### Exercise materials
***

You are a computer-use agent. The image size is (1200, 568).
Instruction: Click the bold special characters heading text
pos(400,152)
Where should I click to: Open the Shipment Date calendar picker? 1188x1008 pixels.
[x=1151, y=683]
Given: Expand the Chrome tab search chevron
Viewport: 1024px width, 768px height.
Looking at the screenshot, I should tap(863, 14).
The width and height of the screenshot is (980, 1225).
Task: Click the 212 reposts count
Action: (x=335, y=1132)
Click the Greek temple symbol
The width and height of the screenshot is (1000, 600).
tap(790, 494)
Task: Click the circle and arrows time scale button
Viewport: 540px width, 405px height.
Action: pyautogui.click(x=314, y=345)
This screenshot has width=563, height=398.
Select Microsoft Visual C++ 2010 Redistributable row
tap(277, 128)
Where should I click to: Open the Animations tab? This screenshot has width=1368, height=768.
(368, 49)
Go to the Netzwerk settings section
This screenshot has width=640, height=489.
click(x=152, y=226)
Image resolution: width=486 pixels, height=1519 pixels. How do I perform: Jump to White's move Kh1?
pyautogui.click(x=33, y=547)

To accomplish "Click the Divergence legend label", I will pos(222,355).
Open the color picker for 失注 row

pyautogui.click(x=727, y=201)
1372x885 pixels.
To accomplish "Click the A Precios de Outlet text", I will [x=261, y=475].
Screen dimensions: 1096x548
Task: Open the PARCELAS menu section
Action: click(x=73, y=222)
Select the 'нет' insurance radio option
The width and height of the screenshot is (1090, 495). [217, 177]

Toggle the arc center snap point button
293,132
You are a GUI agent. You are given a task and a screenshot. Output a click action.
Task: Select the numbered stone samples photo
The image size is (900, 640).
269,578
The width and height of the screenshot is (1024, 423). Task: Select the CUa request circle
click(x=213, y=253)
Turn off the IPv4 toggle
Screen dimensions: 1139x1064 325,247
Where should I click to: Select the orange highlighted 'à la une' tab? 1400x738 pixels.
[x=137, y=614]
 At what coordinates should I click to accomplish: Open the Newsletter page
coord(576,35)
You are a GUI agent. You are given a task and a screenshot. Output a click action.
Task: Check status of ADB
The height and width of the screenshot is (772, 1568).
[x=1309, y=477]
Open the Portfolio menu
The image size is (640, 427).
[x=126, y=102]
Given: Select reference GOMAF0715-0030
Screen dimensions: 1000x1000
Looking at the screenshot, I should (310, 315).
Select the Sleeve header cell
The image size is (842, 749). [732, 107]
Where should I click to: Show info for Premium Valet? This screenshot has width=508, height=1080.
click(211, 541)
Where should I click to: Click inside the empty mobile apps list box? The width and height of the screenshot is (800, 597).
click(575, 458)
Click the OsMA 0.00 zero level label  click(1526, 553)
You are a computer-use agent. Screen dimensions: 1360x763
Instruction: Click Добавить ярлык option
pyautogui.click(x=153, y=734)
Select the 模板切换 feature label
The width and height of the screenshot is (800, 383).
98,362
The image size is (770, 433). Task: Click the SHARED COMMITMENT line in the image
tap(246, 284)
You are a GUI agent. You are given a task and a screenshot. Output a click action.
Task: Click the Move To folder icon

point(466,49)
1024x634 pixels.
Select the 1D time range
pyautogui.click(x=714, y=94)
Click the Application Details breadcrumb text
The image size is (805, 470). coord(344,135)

***

### To do
Starting at the line with "Task: Click the Move To folder icon", restate every line word for word through the end of the listing above.

### Answer section
Task: Click the Move To folder icon

point(466,49)
1024x634 pixels.
Select the 1D time range
pyautogui.click(x=714, y=94)
Click the Application Details breadcrumb text
The image size is (805, 470). coord(344,135)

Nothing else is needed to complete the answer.